YOUR ASSIGNMENT :: Start to finish, the listing must be rewritten exactly.

INFORMATION GIVEN ::
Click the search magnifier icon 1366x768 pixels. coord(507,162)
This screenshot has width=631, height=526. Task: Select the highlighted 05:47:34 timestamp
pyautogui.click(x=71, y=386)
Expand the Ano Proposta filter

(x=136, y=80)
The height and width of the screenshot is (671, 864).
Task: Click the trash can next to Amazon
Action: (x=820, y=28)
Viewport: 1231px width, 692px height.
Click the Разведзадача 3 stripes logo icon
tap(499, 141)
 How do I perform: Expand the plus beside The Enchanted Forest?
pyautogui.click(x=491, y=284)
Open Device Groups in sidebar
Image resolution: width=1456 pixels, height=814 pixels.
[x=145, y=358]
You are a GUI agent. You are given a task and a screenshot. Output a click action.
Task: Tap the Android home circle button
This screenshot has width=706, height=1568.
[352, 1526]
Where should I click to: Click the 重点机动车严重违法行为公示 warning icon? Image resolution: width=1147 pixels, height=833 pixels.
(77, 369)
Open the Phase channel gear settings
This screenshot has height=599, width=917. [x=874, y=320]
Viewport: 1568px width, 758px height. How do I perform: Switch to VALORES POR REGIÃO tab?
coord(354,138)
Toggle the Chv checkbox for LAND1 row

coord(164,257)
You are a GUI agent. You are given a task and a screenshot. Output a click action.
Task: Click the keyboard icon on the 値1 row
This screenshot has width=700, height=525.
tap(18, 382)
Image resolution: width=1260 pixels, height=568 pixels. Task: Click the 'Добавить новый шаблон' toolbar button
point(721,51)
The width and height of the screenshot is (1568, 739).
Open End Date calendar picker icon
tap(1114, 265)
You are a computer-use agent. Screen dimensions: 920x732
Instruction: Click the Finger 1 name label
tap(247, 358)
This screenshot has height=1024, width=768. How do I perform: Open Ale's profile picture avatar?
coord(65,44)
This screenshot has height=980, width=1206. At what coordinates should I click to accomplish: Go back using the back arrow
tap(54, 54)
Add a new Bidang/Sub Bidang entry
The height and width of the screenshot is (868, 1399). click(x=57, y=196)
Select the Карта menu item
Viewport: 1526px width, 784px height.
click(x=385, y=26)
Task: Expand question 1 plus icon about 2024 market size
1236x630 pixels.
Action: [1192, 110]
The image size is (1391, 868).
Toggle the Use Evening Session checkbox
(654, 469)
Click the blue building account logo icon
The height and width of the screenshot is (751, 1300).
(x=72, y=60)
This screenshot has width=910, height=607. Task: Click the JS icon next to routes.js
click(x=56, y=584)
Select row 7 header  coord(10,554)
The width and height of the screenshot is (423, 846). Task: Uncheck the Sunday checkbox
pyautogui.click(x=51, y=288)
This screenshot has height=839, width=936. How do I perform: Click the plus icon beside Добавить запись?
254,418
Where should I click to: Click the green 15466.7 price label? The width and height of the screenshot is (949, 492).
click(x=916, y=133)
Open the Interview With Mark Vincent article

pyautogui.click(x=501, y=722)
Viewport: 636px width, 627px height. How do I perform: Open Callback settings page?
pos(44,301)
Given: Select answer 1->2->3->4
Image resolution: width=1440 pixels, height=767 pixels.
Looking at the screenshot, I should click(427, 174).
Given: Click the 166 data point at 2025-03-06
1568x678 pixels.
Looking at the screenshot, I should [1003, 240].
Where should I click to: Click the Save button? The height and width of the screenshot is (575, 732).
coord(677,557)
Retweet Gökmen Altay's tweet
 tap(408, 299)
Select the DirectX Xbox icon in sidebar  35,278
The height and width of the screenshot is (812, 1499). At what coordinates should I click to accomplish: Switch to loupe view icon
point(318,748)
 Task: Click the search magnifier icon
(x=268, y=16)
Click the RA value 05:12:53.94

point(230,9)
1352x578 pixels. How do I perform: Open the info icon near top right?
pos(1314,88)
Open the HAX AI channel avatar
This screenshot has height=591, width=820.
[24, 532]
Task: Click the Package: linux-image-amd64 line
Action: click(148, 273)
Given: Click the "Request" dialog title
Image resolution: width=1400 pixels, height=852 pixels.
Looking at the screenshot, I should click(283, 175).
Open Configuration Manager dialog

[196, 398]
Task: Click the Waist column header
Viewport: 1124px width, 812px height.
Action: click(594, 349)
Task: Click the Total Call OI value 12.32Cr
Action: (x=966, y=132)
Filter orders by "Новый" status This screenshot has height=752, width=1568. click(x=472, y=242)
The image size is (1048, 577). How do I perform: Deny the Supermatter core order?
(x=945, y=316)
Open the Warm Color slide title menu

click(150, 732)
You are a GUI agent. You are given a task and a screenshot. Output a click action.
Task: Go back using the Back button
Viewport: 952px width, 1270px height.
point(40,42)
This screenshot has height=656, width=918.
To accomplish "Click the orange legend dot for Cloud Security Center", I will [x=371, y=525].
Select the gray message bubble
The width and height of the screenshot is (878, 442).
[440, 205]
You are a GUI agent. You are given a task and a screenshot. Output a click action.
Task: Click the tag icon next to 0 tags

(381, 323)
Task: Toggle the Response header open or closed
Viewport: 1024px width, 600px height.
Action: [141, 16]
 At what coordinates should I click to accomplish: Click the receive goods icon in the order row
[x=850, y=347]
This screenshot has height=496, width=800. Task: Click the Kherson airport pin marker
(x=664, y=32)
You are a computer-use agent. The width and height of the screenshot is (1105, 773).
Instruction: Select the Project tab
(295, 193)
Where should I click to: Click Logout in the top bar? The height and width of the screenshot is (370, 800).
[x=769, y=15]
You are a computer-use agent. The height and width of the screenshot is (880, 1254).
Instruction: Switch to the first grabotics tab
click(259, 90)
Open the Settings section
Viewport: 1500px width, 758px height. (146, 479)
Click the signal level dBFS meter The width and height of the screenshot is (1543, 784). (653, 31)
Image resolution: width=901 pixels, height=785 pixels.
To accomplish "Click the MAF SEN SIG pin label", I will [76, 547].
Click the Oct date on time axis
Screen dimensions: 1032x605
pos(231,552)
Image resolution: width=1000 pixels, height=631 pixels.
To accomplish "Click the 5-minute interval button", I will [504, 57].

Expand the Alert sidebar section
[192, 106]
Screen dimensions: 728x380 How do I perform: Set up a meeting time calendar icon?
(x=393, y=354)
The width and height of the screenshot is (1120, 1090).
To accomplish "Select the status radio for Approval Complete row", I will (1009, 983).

EXERCISE SOLUTION ::
Click the search magnifier icon 1366x768 pixels. coord(507,162)
This screenshot has width=631, height=526. Task: Select the highlighted 05:47:34 timestamp
pyautogui.click(x=71, y=386)
Expand the Ano Proposta filter

(x=136, y=80)
The height and width of the screenshot is (671, 864).
Task: Click the trash can next to Amazon
Action: (x=820, y=28)
Viewport: 1231px width, 692px height.
Click the Разведзадача 3 stripes logo icon
tap(499, 141)
 How do I perform: Expand the plus beside The Enchanted Forest?
pyautogui.click(x=491, y=284)
Open Device Groups in sidebar
Image resolution: width=1456 pixels, height=814 pixels.
[x=145, y=358]
You are a GUI agent. You are given a task and a screenshot. Output a click action.
Task: Tap the Android home circle button
This screenshot has width=706, height=1568.
[352, 1526]
Where should I click to: Click the 重点机动车严重违法行为公示 warning icon? Image resolution: width=1147 pixels, height=833 pixels.
(77, 369)
Open the Phase channel gear settings
This screenshot has height=599, width=917. [x=874, y=320]
Viewport: 1568px width, 758px height. How do I perform: Switch to VALORES POR REGIÃO tab?
coord(354,138)
Toggle the Chv checkbox for LAND1 row

coord(164,257)
You are a GUI agent. You are given a task and a screenshot. Output a click action.
Task: Click the keyboard icon on the 値1 row
This screenshot has width=700, height=525.
tap(18, 382)
Image resolution: width=1260 pixels, height=568 pixels. Task: Click the 'Добавить новый шаблон' toolbar button
point(721,51)
The width and height of the screenshot is (1568, 739).
Open End Date calendar picker icon
tap(1114, 265)
You are a computer-use agent. Screen dimensions: 920x732
Instruction: Click the Finger 1 name label
tap(247, 358)
This screenshot has height=1024, width=768. How do I perform: Open Ale's profile picture avatar?
coord(65,44)
This screenshot has height=980, width=1206. At what coordinates should I click to accomplish: Go back using the back arrow
tap(54, 54)
Add a new Bidang/Sub Bidang entry
The height and width of the screenshot is (868, 1399). click(x=57, y=196)
Select the Карта menu item
Viewport: 1526px width, 784px height.
click(x=385, y=26)
Task: Expand question 1 plus icon about 2024 market size
1236x630 pixels.
Action: [1192, 110]
The image size is (1391, 868).
Toggle the Use Evening Session checkbox
(654, 469)
Click the blue building account logo icon
The height and width of the screenshot is (751, 1300).
(x=72, y=60)
This screenshot has width=910, height=607. Task: Click the JS icon next to routes.js
click(x=56, y=584)
Select row 7 header  coord(10,554)
The width and height of the screenshot is (423, 846). Task: Uncheck the Sunday checkbox
pyautogui.click(x=51, y=288)
This screenshot has height=839, width=936. How do I perform: Click the plus icon beside Добавить запись?
254,418
Where should I click to: Click the green 15466.7 price label? The width and height of the screenshot is (949, 492).
click(x=916, y=133)
Open the Interview With Mark Vincent article

pyautogui.click(x=501, y=722)
Viewport: 636px width, 627px height. How do I perform: Open Callback settings page?
pos(44,301)
Given: Select answer 1->2->3->4
Image resolution: width=1440 pixels, height=767 pixels.
Looking at the screenshot, I should click(427, 174).
Given: Click the 166 data point at 2025-03-06
1568x678 pixels.
Looking at the screenshot, I should [1003, 240].
Where should I click to: Click the Save button? The height and width of the screenshot is (575, 732).
coord(677,557)
Retweet Gökmen Altay's tweet
 tap(408, 299)
Select the DirectX Xbox icon in sidebar  35,278
The height and width of the screenshot is (812, 1499). At what coordinates should I click to accomplish: Switch to loupe view icon
point(318,748)
 Task: Click the search magnifier icon
(x=268, y=16)
Click the RA value 05:12:53.94

point(230,9)
1352x578 pixels. How do I perform: Open the info icon near top right?
pos(1314,88)
Open the HAX AI channel avatar
This screenshot has height=591, width=820.
[24, 532]
Task: Click the Package: linux-image-amd64 line
Action: click(148, 273)
Given: Click the "Request" dialog title
Image resolution: width=1400 pixels, height=852 pixels.
Looking at the screenshot, I should click(283, 175).
Open Configuration Manager dialog

[196, 398]
Task: Click the Waist column header
Viewport: 1124px width, 812px height.
Action: click(594, 349)
Task: Click the Total Call OI value 12.32Cr
Action: (x=966, y=132)
Filter orders by "Новый" status This screenshot has height=752, width=1568. click(x=472, y=242)
The image size is (1048, 577). How do I perform: Deny the Supermatter core order?
(x=945, y=316)
Open the Warm Color slide title menu

click(150, 732)
You are a GUI agent. You are given a task and a screenshot. Output a click action.
Task: Go back using the Back button
Viewport: 952px width, 1270px height.
point(40,42)
This screenshot has height=656, width=918.
To accomplish "Click the orange legend dot for Cloud Security Center", I will [x=371, y=525].
Select the gray message bubble
The width and height of the screenshot is (878, 442).
[440, 205]
You are a GUI agent. You are given a task and a screenshot. Output a click action.
Task: Click the tag icon next to 0 tags

(381, 323)
Task: Toggle the Response header open or closed
Viewport: 1024px width, 600px height.
Action: [141, 16]
 At what coordinates should I click to accomplish: Click the receive goods icon in the order row
[x=850, y=347]
This screenshot has height=496, width=800. Task: Click the Kherson airport pin marker
(x=664, y=32)
You are a computer-use agent. The width and height of the screenshot is (1105, 773).
Instruction: Select the Project tab
(295, 193)
Where should I click to: Click Logout in the top bar? The height and width of the screenshot is (370, 800).
[x=769, y=15]
You are a computer-use agent. The height and width of the screenshot is (880, 1254).
Instruction: Switch to the first grabotics tab
click(259, 90)
Open the Settings section
Viewport: 1500px width, 758px height. (146, 479)
Click the signal level dBFS meter The width and height of the screenshot is (1543, 784). (653, 31)
Image resolution: width=901 pixels, height=785 pixels.
To accomplish "Click the MAF SEN SIG pin label", I will [76, 547].
Click the Oct date on time axis
Screen dimensions: 1032x605
pos(231,552)
Image resolution: width=1000 pixels, height=631 pixels.
To accomplish "Click the 5-minute interval button", I will [504, 57].

Expand the Alert sidebar section
[192, 106]
Screen dimensions: 728x380 How do I perform: Set up a meeting time calendar icon?
(x=393, y=354)
The width and height of the screenshot is (1120, 1090).
To accomplish "Select the status radio for Approval Complete row", I will (1009, 983).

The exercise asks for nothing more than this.